Some photos from the flood plain woods between Little Pond and the silver maples including observations of a buck white-tailed deer just starting to grow in its new antlers for the 2012 season:
http://www.flickr.com/photos/naturejournal/7226828040/in/set-72157629798188850/lightbox/

Additional notes:
Cooper’s Hawk observed capturing a vole in the silver maple forest Red-tailed Hawk perch hunting in the silver maple forest.

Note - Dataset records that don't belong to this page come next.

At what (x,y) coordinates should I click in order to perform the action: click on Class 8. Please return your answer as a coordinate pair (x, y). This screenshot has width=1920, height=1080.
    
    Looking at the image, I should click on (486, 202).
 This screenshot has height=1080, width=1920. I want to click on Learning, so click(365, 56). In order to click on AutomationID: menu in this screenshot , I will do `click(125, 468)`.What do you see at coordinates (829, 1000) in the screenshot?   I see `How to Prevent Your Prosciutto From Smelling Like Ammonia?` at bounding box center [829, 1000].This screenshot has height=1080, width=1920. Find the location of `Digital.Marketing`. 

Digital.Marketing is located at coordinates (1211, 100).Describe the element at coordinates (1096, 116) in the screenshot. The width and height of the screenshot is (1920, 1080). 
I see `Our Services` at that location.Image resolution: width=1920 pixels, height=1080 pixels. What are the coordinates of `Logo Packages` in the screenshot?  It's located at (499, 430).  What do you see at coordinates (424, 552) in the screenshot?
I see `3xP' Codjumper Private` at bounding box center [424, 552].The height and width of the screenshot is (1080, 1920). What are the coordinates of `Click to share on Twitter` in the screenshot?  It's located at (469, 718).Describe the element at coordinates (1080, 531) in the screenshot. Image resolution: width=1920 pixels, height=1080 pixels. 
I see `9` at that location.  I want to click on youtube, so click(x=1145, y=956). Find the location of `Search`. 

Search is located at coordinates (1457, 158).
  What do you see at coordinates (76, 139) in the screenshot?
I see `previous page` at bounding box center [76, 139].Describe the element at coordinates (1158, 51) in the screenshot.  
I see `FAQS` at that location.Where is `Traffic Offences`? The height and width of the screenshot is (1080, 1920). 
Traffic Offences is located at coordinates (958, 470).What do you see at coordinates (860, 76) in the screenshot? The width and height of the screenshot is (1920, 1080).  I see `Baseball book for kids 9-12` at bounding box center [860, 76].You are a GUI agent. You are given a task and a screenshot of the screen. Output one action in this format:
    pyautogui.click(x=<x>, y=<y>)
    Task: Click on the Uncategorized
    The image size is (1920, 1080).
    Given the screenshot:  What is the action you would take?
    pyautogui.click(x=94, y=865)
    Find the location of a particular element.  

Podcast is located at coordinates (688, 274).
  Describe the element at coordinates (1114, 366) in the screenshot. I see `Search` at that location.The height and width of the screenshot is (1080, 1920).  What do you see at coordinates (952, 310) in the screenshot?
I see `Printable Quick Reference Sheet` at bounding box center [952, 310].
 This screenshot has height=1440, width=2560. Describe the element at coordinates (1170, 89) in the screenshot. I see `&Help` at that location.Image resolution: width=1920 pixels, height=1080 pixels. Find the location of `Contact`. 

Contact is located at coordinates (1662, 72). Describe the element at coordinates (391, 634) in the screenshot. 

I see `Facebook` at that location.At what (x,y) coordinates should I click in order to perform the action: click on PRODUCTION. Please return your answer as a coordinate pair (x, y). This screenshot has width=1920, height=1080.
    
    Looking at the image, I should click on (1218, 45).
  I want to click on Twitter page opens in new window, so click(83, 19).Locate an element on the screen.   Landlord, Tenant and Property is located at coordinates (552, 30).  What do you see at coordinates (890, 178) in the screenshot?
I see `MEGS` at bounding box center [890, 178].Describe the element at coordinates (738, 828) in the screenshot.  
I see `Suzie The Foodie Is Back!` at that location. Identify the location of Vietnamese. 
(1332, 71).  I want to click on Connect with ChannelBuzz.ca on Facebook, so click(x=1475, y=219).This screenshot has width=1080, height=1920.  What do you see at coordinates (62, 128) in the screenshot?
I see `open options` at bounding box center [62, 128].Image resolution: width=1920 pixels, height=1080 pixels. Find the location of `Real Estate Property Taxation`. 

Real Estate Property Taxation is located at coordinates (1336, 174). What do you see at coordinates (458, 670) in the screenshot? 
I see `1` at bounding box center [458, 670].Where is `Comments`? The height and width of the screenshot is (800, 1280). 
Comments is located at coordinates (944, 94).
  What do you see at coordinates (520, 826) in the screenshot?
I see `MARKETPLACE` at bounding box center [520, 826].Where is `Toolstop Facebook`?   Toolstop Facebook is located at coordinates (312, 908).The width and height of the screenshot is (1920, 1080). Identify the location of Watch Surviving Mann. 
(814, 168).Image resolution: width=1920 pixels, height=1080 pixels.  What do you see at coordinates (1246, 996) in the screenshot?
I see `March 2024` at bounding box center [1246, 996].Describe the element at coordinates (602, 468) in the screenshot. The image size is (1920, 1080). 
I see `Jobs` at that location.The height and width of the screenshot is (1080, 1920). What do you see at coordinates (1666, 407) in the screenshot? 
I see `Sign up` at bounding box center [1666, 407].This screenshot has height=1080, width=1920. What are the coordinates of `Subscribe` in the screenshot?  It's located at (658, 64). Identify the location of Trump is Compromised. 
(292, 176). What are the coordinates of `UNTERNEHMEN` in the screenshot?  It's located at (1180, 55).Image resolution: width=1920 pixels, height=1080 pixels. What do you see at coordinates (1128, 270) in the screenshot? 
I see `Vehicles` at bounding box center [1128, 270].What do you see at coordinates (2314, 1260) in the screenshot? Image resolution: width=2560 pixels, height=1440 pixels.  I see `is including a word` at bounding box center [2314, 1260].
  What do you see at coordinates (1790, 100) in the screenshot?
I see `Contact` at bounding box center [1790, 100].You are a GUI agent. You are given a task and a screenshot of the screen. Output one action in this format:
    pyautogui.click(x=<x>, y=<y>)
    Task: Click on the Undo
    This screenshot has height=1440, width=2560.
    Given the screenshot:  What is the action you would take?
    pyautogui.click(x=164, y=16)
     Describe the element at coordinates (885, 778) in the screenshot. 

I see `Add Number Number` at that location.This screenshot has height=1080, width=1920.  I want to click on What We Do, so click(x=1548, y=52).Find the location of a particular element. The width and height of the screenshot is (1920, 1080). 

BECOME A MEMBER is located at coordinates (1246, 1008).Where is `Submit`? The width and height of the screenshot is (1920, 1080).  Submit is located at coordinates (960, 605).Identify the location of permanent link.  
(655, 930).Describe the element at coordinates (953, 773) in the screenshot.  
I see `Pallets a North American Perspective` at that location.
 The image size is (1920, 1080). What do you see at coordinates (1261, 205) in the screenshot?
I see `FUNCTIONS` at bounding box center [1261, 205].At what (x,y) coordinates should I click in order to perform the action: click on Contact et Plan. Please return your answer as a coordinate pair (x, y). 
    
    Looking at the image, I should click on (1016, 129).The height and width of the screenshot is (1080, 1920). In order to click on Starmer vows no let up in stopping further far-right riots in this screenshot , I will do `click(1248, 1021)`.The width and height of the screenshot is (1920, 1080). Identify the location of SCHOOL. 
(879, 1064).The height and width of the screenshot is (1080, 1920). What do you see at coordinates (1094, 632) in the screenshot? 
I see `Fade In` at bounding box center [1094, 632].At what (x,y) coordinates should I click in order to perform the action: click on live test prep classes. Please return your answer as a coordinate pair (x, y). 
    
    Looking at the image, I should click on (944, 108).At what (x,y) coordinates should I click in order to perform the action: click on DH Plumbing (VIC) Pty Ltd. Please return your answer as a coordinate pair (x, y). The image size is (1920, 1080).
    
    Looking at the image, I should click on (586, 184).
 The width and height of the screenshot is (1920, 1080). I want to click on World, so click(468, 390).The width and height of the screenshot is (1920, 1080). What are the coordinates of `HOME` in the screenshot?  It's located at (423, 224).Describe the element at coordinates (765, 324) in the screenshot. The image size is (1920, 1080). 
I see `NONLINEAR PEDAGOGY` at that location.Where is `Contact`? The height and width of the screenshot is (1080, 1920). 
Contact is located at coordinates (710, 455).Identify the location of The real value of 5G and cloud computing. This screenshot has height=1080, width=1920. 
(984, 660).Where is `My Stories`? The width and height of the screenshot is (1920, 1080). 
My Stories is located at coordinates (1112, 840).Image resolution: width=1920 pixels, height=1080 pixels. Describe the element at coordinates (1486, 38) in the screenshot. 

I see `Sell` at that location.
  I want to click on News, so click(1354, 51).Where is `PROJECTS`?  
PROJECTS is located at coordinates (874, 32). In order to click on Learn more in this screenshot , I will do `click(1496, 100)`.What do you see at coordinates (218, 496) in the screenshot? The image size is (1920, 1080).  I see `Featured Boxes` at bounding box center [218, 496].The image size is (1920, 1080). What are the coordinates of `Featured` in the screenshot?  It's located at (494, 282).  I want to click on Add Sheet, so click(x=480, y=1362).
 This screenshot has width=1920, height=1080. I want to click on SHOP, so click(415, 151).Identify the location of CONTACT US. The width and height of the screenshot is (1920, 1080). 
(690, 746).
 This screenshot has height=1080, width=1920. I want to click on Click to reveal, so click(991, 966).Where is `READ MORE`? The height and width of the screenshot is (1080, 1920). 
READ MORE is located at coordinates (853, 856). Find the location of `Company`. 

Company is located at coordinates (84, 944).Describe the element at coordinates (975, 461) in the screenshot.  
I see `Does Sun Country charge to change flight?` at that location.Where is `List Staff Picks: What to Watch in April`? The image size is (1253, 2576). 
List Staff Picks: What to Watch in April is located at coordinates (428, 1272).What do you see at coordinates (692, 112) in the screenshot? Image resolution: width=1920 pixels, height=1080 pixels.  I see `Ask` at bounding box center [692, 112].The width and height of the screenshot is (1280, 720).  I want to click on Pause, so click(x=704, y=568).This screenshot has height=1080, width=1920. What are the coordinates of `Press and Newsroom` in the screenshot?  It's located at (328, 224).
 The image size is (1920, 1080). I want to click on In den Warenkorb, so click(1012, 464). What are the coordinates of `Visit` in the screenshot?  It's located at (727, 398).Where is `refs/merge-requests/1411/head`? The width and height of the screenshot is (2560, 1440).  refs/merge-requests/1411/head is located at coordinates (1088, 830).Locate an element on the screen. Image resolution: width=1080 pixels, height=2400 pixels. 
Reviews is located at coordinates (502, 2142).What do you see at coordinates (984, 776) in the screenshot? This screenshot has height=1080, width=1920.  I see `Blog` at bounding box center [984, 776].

Photo: http://www.flickr.com/photos/naturejournal/7249946968/in/photostream
Mink tracks photographed
Woodcock still making display flights just after sunset around open areas of meadow as of May 19th (including at the “Discovery Park” area).
Killdeer present, probably nesting
Hummingbird moth observed in the big phlox patch

Butterflies currently active in the site (these are the most visible ones):
American Lady
Red Admiral
Comma

Following birds in the general area Little River/Silver Maples May 20th:
Wood Thrush (calling from the silver maples, this species is declining in New England forested habitat, great to hear it here)
Baltimore Oriole
Warbling Vireo
Yellow Warbler
Song Sparrow
Cedar Waxwing
American Robin
Common Grackle
Red-winged Blackbird
Red-tailed Hawk
Coopers Hawk
Northern Flickr
Downy Woodpecker
Black-capped Chickadee
Mourning Dove
Mallard (female with young)
Wood Duck (mated pair, probably nesting)
Black-crowned Night Heron
Great Blue Heron (many, suspect they are nesting somewhere in the area)
American Woodcock
Killdeer

Note: I’m a technical tree climber (rope and harness) who uses non-damaging techniques to climb forest trees for the purposes of research and nature recreation, some of the photos are taken from a large pin oak in the swamp forest.